───── INPUT

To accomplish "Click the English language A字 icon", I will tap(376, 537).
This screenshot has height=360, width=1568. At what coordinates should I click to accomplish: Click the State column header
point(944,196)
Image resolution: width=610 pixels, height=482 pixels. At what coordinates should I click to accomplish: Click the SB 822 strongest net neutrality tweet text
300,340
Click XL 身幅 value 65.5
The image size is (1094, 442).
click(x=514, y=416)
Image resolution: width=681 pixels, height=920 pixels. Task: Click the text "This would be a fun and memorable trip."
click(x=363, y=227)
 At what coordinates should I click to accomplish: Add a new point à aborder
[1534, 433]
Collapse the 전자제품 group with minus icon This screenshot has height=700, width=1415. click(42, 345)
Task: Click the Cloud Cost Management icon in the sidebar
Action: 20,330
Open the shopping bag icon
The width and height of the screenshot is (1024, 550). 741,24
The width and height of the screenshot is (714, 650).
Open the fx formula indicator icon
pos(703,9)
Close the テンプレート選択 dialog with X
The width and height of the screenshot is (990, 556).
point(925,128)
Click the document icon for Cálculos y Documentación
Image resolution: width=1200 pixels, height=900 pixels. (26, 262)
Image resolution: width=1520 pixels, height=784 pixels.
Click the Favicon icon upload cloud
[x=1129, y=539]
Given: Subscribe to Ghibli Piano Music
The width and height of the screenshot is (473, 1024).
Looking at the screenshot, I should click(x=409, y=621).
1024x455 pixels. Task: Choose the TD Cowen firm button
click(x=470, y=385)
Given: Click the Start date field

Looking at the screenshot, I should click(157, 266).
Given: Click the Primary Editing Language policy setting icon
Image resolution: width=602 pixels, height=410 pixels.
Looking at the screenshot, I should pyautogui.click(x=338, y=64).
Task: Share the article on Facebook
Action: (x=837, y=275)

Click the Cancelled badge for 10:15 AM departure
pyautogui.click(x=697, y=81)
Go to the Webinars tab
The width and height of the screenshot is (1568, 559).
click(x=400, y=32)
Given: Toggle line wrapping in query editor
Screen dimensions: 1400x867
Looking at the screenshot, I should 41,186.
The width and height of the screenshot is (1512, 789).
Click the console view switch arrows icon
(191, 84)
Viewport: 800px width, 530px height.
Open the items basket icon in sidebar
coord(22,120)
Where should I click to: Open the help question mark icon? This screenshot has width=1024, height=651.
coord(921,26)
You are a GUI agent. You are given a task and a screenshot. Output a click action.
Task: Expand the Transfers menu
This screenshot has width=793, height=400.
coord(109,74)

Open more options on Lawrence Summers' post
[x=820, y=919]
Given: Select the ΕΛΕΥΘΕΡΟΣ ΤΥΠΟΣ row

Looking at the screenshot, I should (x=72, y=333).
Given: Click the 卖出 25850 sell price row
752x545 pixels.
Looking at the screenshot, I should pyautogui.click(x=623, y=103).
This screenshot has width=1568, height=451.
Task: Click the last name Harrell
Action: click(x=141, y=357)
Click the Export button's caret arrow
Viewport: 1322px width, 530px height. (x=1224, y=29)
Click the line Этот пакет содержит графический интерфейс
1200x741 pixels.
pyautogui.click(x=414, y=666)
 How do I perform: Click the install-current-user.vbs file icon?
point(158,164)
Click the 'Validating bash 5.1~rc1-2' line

──────────

WHAT TO DO: Rewrite the rows above from the first line up to and including the line with "point(944,196)", keeping the requests. Multiply every click coordinate in the answers by 0.75 and round to whole numbers with halves rounded up.

TASK RESULT:
To accomplish "Click the English language A字 icon", I will tap(282, 403).
This screenshot has height=360, width=1568. At what coordinates should I click to accomplish: Click the State column header
point(708,147)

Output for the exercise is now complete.